Price Action Trading Explained
1- The Definition Of Price Action
2- Trading with “Messy” Vs “Clean” Forex Charts
3- How to identify trending and consolidating markets
4- How to trade Forex with Price Action Trading Strategies
5- How to use chart confluence and Price Action Signals
What is Price Action ?
Basic Definition: Price Action Trading (P.A.T.) is the discipline of making all of your trading decisions from a stripped down or “naked” price chart. This means no lagging indicators outside of maybe a couple moving averages to help identify dynamic support and resistance areas and trend. All financial markets generate data about the movement of the price of a market over varying periods of time; this data is displayed on price charts. Price charts reflect the beliefs and actions of all participants (human or computer) trading a market during a specified period of time and these beliefs are portrayed on a market’s price chart in the form of “price action” (P.A.).

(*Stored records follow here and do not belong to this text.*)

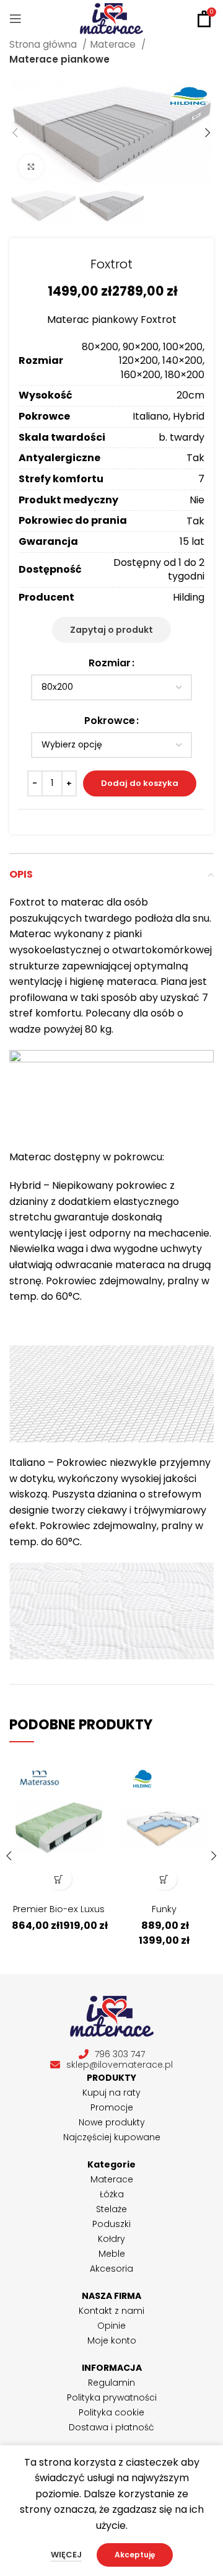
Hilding (188, 597)
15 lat (192, 541)
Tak (195, 458)
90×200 (141, 347)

Whilst economic data and other global news events are the catalysts for price movement in a market, we don’t need to analyze them to trade the market successfully. The reason is pretty simple; all economic data and world news that causes price movement within a market is ultimately reflected via P.A. on a market’s price chart.
Since a market’s P.A. reflects all variables affecting that market for any given period of time, using lagging price indictors like stochastics, MACD, RSI, and others is just a flat waste of time. Price movement provides all the signals you will ever need to develop a profitable and high-probability trading system.
These signals collectively are called price action trading strategies and they provide a way to make sense of a market’s price movement and help predict its future movement with a high enough degree of accuracy to give you a high-probability trading strategy.
“Clean” Charts vs. “Messy” Indicator-laden Charts
Next, to demonstrate the stark contrast between a pure P.A. chart and one with some of the most popular forex indicators on it, I have shown two charts in the examples below. The chart on the top has no indicators on it, there’s nothing but the raw P.A. of the market on that chart. The bottom chart has MACD, Stochastics, ADX and Bollinger Bands on it; four of the most widely used indicators AKA “secondary” analysis tools as they are sometimes called.
The image example below shows a clean price chart, with no mess, and no indicators, just pure price bars:
The image example below shows a messy price chart, with lots of clutter, indicators and mess:
It’s worth pointing out how in the indicator-laden chart you actually have to give up some room on the chart to have the indicators at the bottom, this forces you to make the P.A. part of the chart smaller, and it also draws your attention away from the natural P.A. and onto the indicators. So, not only do you have less screen area to view the P.A., but your focus is not totally on the price action of the market like it should be.
If you really look at both of those charts and think about which one is easier to analyze and trade from, the answer should be pretty clear. All of the indicators on the chart below, and indeed almost all indicators, are derived from the underlying P.A.. In other words, all traders do when they add indicators to their charts is produce more variables for themselves; they aren’t gaining any insight or predictive clues that aren’t already provided by the market’s raw price action.